Please state how many lines of the material contain "from", giving nothing but the number.

== Exercise material ==

****************************************

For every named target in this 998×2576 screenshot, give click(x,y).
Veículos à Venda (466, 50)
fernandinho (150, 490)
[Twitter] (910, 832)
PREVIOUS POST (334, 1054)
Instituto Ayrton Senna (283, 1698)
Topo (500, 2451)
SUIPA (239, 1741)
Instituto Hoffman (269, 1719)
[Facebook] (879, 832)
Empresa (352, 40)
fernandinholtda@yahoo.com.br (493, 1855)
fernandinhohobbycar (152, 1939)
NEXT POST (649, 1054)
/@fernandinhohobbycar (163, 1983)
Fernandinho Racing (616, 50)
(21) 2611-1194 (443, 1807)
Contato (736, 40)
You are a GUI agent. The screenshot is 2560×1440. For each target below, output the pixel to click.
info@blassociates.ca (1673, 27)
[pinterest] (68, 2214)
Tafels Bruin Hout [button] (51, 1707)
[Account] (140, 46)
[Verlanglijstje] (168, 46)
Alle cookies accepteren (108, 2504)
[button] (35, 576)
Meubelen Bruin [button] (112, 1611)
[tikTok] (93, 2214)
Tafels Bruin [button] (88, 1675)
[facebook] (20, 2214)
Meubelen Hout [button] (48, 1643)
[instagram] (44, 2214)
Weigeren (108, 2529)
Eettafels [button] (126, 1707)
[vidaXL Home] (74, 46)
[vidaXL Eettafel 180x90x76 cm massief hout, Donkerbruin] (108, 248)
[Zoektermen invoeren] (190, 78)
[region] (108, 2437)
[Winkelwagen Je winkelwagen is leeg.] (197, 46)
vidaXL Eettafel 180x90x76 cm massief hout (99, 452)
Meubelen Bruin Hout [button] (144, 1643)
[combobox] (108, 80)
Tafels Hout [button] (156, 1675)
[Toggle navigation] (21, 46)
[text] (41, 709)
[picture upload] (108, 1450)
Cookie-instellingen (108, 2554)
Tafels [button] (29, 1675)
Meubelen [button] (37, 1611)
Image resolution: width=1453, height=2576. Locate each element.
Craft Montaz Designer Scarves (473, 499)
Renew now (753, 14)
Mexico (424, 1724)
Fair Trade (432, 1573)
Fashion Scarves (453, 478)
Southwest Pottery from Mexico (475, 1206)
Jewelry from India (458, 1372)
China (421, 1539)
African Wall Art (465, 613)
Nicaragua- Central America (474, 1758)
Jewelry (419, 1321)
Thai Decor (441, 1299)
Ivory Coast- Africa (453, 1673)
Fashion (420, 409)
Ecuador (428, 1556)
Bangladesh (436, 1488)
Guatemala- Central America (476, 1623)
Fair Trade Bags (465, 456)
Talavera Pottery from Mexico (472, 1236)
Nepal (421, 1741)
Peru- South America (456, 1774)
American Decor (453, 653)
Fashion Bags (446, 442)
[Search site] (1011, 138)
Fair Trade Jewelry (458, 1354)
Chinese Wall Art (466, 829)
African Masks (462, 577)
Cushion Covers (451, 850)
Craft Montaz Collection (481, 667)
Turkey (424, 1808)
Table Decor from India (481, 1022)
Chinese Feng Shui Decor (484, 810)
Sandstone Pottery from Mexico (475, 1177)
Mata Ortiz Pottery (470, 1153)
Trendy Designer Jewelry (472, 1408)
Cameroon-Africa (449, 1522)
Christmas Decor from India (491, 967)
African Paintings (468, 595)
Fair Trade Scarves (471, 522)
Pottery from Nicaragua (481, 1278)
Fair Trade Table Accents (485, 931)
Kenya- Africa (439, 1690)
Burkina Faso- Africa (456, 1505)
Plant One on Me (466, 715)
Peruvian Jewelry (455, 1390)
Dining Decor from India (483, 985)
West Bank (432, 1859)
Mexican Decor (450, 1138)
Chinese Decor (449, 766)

****************************************

== Finished task ==
8